Silhouette of a person drumming against the sun, evoking a serene mood. Text overlay: "Perhaps all the dragons in our lives..." by Rainer Maria Rilke.

My mind did a double-take as I read Jamie Meyer's article about Tom Cowan's shamanic journey entitled Shamanic Soul Retrieval: the Resuscitation of Beauty. Putting shamanism and beauty in the same title sounded strange, so of course, I had to read it. I identified immediately with his inner feelings and his "moaning with doubt and fear" before he took his first seven-day course on helping people to retrieve their lost souls.

 

I had the experience of a session with a shaman I trusted, so there wasn't any moaning. What gave me some angst, though, was I thought I'd already reconnected with my soul and didn't need any further help in that area. The hole in my middle torso that had been empty for years suddenly felt full. My behaviour was different. Perhaps it was a portion of my soul; I've heard of souls being stolen. I shivered.

 

Why do we need soul retrieval? Good question. I didn't know why I needed to retrieve my soul except that I had a pervasive yearning for it. After my soul reconnected, that yearning completely vanished. As I dealt with major traumas in my life, sought healing, and dug all the dirt I could find out of me, a part of my soul found its way back. Trauma can be anything that causes deep suffering, and any suffering over a sustained amount of time can drive pieces of our soul away.

 

The world doesn't seem so beautiful right now. Perhaps we've lost our sense of ceremony. Christmas was a very busy time for our family growing up: red velvet dresses with furry necklines and wrists, barrels full of candy, cookies, cakes, nuts and bolts, all made by our mother in between visiting shut-ins, preparing special music events, and organizing Christmas Story Pageants. I can't imagine how she did all that. It was all part of the Christmas ceremony that culminated in the Christmas Eve service when the last Advent candle was lit. We were preparing to celebrate Jesus' birth. Candles flickering in the dim light, I listened for the hush that always took place. The hush was preparing our hearts to receive the Christmas miracle. Awe, reverence, silence filled the church every time. And it was beautiful.

 

"Beauty, by its nature, refuses to be tamed by humans. Beauty comes not to obey our small ways, but to shatter the smallness that has been imprinted on us in so many ways. Beauty is a spiritual power, the breath of the Holy, and it does not arise from the senses or the intellect, but comes from beyond both. Beauty is what transforms us, what bends reality anew, what calls the soul back...."

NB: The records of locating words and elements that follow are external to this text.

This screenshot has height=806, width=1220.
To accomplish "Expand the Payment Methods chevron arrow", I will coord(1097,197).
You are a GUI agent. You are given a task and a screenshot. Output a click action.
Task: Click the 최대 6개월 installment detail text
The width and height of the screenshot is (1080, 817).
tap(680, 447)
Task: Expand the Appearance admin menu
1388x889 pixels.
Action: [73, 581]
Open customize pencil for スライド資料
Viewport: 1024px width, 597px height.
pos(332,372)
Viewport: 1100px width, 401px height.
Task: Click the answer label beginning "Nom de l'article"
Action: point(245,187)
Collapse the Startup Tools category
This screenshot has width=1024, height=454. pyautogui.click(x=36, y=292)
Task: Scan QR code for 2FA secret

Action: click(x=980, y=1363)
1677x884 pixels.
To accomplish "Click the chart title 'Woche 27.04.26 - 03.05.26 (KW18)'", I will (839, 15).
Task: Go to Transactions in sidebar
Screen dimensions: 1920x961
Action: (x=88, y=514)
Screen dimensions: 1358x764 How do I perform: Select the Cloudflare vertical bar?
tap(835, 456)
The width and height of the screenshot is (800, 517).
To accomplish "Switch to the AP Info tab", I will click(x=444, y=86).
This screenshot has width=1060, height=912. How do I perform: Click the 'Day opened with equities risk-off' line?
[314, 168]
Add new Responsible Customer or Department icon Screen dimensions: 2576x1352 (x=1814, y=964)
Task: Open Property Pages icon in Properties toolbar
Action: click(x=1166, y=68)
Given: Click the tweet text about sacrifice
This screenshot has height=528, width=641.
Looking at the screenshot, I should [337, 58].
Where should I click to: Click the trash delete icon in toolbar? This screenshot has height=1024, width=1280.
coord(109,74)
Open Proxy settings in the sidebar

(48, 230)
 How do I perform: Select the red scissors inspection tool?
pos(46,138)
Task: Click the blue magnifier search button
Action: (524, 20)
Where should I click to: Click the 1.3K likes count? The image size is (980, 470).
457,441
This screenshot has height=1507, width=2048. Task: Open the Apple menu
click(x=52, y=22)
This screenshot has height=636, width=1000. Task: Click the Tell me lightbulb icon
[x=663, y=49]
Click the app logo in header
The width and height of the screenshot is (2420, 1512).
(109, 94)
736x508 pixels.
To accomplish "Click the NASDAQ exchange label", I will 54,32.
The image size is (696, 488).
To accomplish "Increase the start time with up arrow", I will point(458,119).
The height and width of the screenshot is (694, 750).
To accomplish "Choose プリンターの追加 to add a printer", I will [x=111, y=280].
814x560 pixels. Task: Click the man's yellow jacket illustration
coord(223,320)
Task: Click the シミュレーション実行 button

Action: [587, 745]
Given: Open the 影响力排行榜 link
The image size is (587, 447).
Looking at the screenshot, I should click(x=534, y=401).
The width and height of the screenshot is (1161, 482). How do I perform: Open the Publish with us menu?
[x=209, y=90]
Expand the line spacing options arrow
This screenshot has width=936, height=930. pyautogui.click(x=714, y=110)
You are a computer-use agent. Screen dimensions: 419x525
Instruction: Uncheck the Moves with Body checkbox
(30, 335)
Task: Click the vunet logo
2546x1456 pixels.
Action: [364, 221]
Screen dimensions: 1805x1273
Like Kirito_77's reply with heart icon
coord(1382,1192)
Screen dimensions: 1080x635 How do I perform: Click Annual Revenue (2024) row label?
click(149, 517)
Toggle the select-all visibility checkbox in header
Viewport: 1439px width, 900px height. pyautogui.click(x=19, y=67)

Jaime Meyer, words, Tom Cowan, story, Shamanic Soul Retrieval: the Resuscitation of Beauty, July 11, 2017, shamanicpractice.org/article/shamanic-soul-retrieval-the-resuscitation-of-beauty/


I struggled with the concept of beauty for a very long time. I could not see myself as beautiful at all compared to the gorgeous people I saw around me. Comparing myself to others was only one issue. I also hid who I was so no-one could see the real me and suffered with excruciating shame because I existed on earth as an imperfect human. If I kept my power in, I kept myself small and safe; if I let my power out, I feared I might explode.

 

According to the article, "Beauty is manifested spiritual power." What is spiritual power, then, besides beautiful? Manifested means something that is brought into existence. I struggled with this concept, too. No matter how I visualized and went through many people's processes of manifestation, I manifested very little. I realize now that if I wanted to attract something into my life, I couldn't because I was hiding the real me. How can one flow with the spirit of the Creator if I couldn't flow with the real person inside me? Resuscitating, according to the Oxford Dictionary, is "the action or process of reviving someone from unconsciousness or apparent death."

 

It took a lot of resuscitating, healing, intention, acceptance, and remembering who I was. I embraced the un-perfect, the ugly, the small me, and loved her. What I want is drastically different today because I am different. I had to truly face all the parts of me and love them before my soul could reconnect with me. Then, I had a soul retrieval session with a shaman, and it was powerful. The space where my soul reconnected felt full, but after the soul retrieval session, my whole torso felt full.

 

Dare I say it? I recognized and felt a quiet power within me. I'm still processing how that power is manifesting in my life today, but I'm not afraid of it anymore. As I bring this quiet, spiritual power to my soul's purpose in life, I know I will accomplish what my heart and soul want to create. Yes, on my things-I-want-to-have-in-my-life-list there are physical, comforting, human wants and spiritual requests. Somehow, there is also a sense that as I grow spiritually inside, I am resuscitating beauty with everything I create, along with all those moving forward on their spiritual path in life.

 

Being in that flow of creating is what brings me much joy; being in the flow of creating something that will impact lives is an experience that brought me "into direct contact with Holy forces that show you unequivocally how simultaneously small and immense you are."